La resolución de la peripecia vital y política de la activista saharaui Aminetu Haidar ha sido un éxito del Gobierno por más que haya quien intente dar la impresión contraria. El solo hecho de que Haidar se encuentre en El Aaiún y haya abandonado la huelga de hambre es suficientemente expresivo de que, con los tira y afloja propios de situaciones como la vivida durante un mes, las cosas se han hecho razonablemente bien. Y, de paso, han quedado rebatidas algunas opiniones aventuradas referidas al compromiso de Francia para lograr un desenlace satisfactorio y a la incapacidad de España de gestionar el problema.

Lo que ha sucedido es que Francia y Estados Unidos han echado mano de su influencia en el palacio real de Rabat para desatascar la situación. Algo que a la postre ha sido tan determinante como la discreción de Miguel Angel Moratinos a la hora de mover los hilos sin herir el orgullo marroquí ni dañar las relaciones, necesariamente armoniosas, que España debe mantener con su vecino del sur.

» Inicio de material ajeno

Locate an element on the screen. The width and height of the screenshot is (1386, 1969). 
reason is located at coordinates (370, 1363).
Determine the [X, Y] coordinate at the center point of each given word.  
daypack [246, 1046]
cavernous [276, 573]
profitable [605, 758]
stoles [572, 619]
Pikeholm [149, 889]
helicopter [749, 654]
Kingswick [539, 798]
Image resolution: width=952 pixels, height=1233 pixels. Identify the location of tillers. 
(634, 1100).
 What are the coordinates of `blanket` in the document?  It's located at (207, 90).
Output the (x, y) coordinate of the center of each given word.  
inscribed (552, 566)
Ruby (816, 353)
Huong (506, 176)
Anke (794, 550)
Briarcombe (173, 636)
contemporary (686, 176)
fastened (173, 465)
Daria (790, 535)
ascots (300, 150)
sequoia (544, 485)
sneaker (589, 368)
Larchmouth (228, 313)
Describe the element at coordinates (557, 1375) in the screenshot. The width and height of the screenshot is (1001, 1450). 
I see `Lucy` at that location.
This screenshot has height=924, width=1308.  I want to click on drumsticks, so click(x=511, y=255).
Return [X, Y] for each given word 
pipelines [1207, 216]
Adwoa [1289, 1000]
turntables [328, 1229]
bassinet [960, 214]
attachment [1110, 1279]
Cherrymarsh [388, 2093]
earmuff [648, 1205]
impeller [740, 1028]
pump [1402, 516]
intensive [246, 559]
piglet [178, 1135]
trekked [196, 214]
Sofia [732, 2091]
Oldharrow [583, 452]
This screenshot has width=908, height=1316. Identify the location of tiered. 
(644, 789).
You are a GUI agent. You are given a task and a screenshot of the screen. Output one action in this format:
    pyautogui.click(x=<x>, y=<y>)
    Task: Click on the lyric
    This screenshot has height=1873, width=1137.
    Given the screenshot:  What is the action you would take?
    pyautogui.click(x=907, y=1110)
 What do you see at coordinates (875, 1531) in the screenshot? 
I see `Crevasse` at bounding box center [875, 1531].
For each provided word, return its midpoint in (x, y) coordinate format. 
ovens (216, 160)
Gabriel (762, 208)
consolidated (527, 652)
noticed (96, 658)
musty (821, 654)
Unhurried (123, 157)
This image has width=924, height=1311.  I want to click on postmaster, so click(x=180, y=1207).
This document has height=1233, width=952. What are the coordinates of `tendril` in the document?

Si alguien creyó que solo era aceptable una solución que entrañara la claudicación de Marruecos, demostró tener un desconocimiento absoluto de los datos esenciales de la crisis planteada. Porque tan cierto es que el contencioso del Sáhara moviliza los espíritus en España como que hace lo propio en Marruecos, pero por razones opuestas. Porque si entre nosotros es mayoritario el apoyo a la autodeterminación saharaui, en Marruecos lo es el convencimiento de que el Sáhara forma parte del reino y la única concesión posible es hacer de aquel territorio una provincia autónoma.